EXCERPTED TEXT:
"""

You are viewing a plain text version of this content. The canonical link for it is here.
Posted to reviews@spark.apache.org by sergey-rubtsov <gi...@git.apache.org> on 2018/02/06 11:13:46 UTC
[GitHub] spark pull request #20140: [SPARK-19228][SQL] Introduce tryParseDate method ...
Github user sergey-rubtsov commented on a diff in the pull request:
https://github.com/apache/spark/pull/20140#discussion_r166261313
--- Diff: sql/core/src/main/scala/org/apache/spark/sql/execution/datasources/csv/CSVOptions.scala ---
@@ -150,6 +151,16 @@ class CSVOptions(
val isCommentSet = this.comment != '\u0000'
+ def dateFormatter: DateTimeFormatter = {
+ DateTimeFormatter.ofPattern(dateFormat.getPattern)
+ .withLocale(Locale.US).withZone(timeZone.toZoneId).withResolverStyle(ResolverStyle.SMART)
+ }
+
+ def timestampFormatter: DateTimeFormatter = {
+ DateTimeFormatter.ofPattern(timestampFormat.getPattern)

"""

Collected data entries
"""

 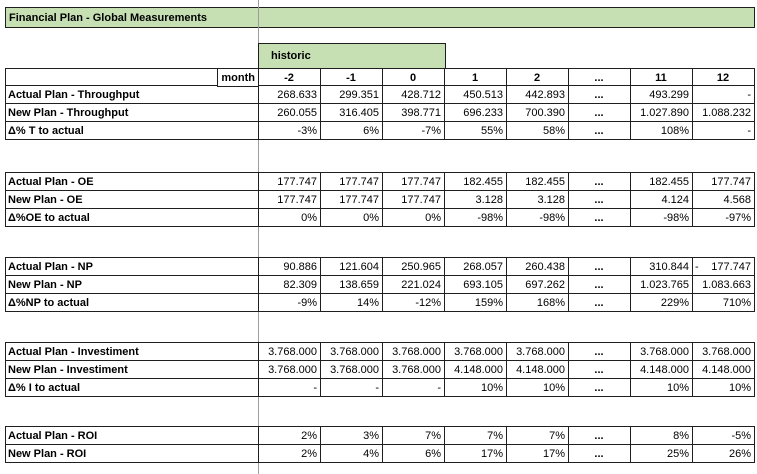 What do you see at coordinates (352, 436) in the screenshot?
I see `table-cell: 3%` at bounding box center [352, 436].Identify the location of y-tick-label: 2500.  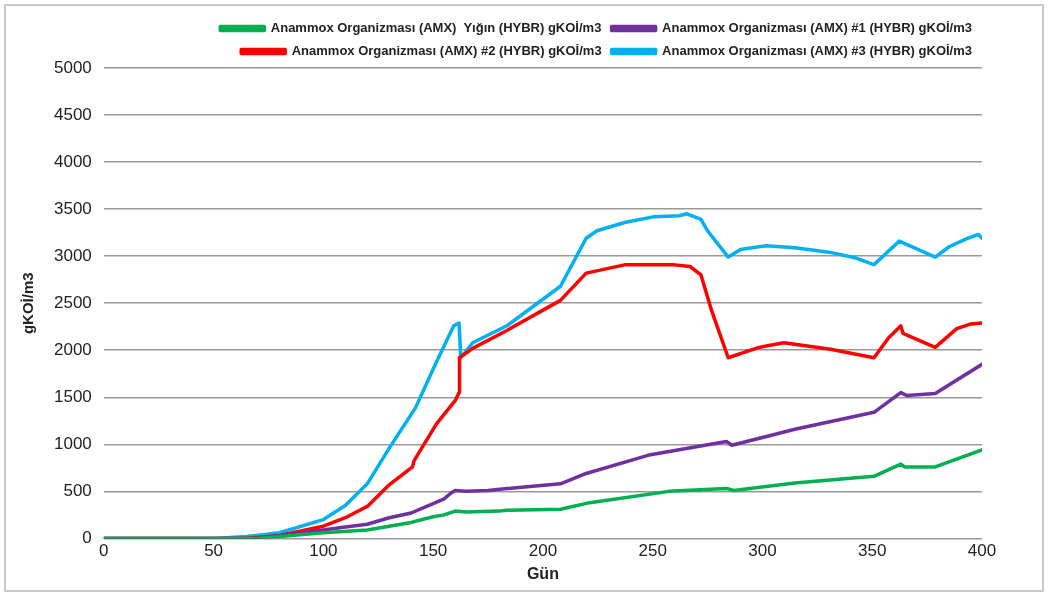
(72, 302).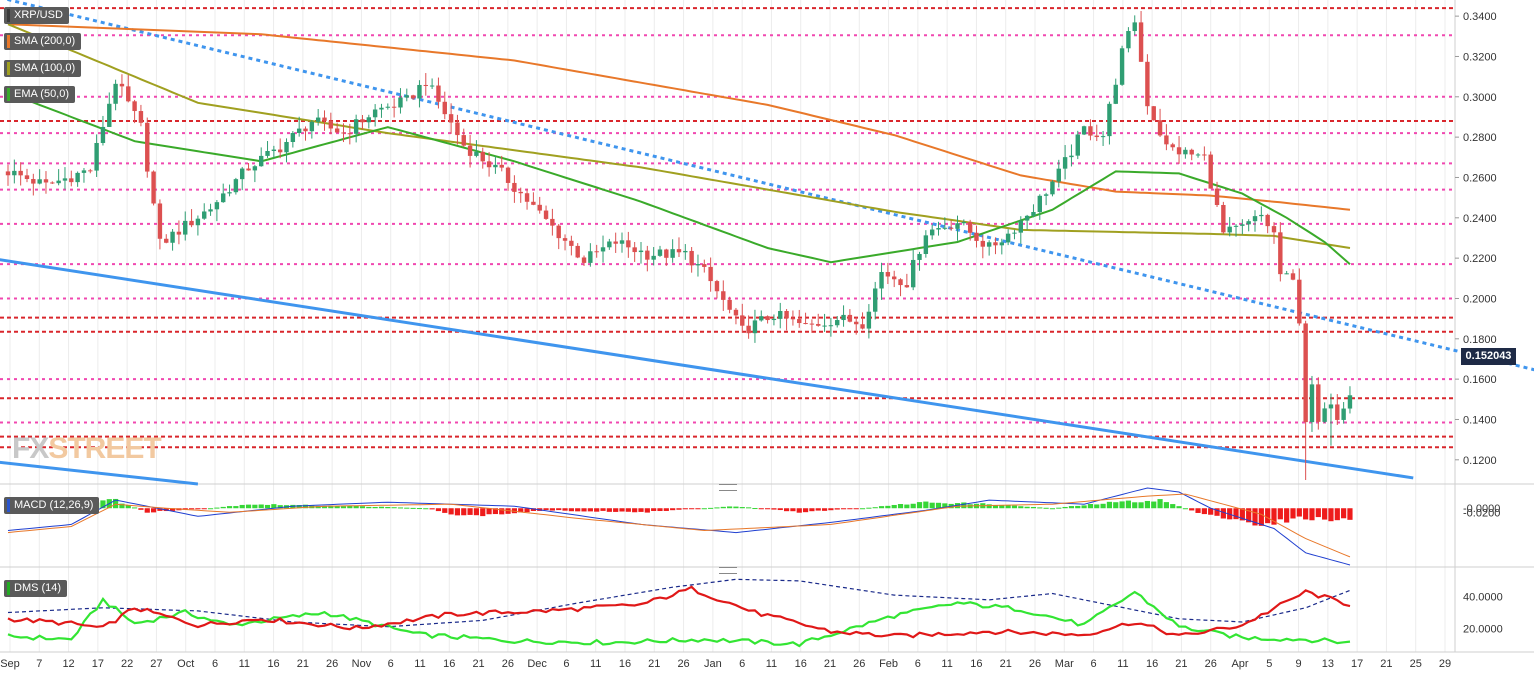 Image resolution: width=1534 pixels, height=676 pixels. I want to click on sma-200-legend: SMA (200,0), so click(43, 42).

"""

Extend the Spark CSV options diff, starting immediately after its final line. The listing was gathered from a source separate from the Spark CSV options diff.

--- End diff --
DateTimeFormatter is a standard time library from java 8. FastDateFormat can't properly parse date and timestamp.
I can create some test cases to prove it, but I need many time for that.
Also, FastDateFormat does not meet the ISO8601: https://en.wikipedia.org/wiki/ISO_8601
Current implementation of CSVInferSchema contains other bugs. For example, test test("Timestamp field types are inferred correctly via custom date format") in class CSVInferSchemaSuite must not pass, because timestampFormat "yyyy-mm" is wrong format for year and month. It should be "yyyy-MM".
It is better to make refactor of date types and change deprecated types on new ones for the whole project.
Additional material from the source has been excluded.